Doug Ewell | 28 Aug 03:09
Picon

Re: STD (was: Last Call: 'Tags for Identifying Languages' to BCP)

Frank Ellermann <nobody at xyzzy dot claranet dot de> wrote:

> JFTR, nothing new, I still prefer standards track:
>
> 3066bis   could obsolete 3066 (BCP 47) also as PS.
> 3066ter   oould integrate ISO 639-3 as DS (minor update)
> 3066tetra oould integrate ISO 639-6 as STD

I still have significant concerns about the assumption that ISO 639-6
will be, or should be, automatically integrated into a language tagging
scheme.  The Linguasphere database upon which 639-6 is based is still
not freely available to the public for evaluation and examination, and
seems unlikely ever to be, unlike the Ethnologue database upon which ISO
639-3 is based.

Moreover, with ISO 639-3 already claiming to provide coverage for "all
known human languages," numbering a bit over 7,600, and with
Linguasphere listing "over 20,000 languages and constituent dialects,"
one is left to wonder just what the 13,400 new identifiers will
contribute from the standpoint of identifying and requesting linguistic
content.  Will "en-US", "en-GB", "en-AU", and "en-IN" be given their own
four-letter codes in ISO 639-6, and what will be the rules for
correlating and equating these with the identifiers already in place?

Meanwhile, the claim that there are "over 20,000 languages" to be tagged
is being used as an argument against the current RFC 3066bis effort and
the plan to support 7,600 languages in RFC 3066ter.

I'm not saying anything against the Linguasphere effort per se, but with
the limited knowledge available to me, I don't think its eventual role
(Continue reading)

Doug Ewell | 28 Aug 07:15
Picon

Re: Minor regret

Addison Phillips <addison dot phillips at quest dot com> wrote:

> 1. As an implementer I don't like the idea having to analyze the
> content of each character in a subtag in order to recognize the subtag
> type.

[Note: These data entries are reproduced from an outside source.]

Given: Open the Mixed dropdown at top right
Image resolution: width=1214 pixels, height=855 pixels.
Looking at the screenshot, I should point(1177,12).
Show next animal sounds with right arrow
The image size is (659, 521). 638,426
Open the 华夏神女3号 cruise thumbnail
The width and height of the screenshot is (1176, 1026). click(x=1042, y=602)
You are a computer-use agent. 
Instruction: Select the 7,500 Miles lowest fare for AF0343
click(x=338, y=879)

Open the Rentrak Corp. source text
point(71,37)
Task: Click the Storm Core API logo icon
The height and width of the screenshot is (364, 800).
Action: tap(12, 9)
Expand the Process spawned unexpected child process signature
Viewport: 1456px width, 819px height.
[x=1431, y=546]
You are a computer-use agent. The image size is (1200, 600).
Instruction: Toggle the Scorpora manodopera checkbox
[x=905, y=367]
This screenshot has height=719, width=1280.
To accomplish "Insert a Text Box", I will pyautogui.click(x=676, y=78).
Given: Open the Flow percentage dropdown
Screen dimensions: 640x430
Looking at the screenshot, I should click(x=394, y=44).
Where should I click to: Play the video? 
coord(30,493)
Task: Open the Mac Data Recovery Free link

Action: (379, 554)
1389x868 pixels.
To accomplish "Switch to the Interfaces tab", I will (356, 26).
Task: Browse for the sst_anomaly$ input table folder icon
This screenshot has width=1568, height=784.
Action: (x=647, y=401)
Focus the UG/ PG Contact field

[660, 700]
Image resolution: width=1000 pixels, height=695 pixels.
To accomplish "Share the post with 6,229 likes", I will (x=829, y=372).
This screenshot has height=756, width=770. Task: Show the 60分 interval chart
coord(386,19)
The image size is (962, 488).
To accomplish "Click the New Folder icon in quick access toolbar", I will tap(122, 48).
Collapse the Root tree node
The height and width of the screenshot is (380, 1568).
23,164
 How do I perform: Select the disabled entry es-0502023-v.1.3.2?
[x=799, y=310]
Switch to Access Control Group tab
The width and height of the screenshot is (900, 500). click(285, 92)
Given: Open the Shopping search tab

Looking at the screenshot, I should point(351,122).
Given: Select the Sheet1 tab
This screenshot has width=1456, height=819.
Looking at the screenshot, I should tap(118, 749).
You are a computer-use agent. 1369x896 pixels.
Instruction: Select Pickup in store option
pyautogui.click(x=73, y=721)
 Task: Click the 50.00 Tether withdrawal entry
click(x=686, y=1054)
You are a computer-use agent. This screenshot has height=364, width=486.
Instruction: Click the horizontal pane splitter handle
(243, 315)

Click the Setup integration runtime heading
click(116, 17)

All subtags distinguished by content in the current grammar are
> distinguished on the first character. There are two such cases now:
>
> - 4 characters: Variant (initial digit) vs. script (initial alpha)
> - 3 characters: extlang (initial alpha) vs. UN M.49 code (initial
>   digit)

You have to look at every character anyway if you are going to check for
well-formedness.

--
Doug Ewell
Fullerton, California
http://users.adelphia.net/~dewell/

Frank Ellermann | 28 Aug 07:14
Picon
Picon

Re: STD

Doug Ewell wrote:

> I still have significant concerns about the assumption that
> ISO 639-6 will be, or should be, automatically integrated
> into a language tagging scheme.

Yes, it wasn't my intention to say something else, I used it
only for my standards track example.  More about "BCP" on the
general list, a better solution could be a separate series
for "non-technical" (admin / meta) documents.

> the claim that there are "over 20,000 languages" to be tagged
> is being used as an argument against the current RFC 3066bis
> effort and the plan to support 7,600 languages in RFC 3066ter

Jefsey mumbled something in this direction, but IMHO it was not
convincing - we discussed potential size issues here.  His real
concern is "who controls IANA", that's interesting, but I'm not
worried, and it's no reason to block 3066bis.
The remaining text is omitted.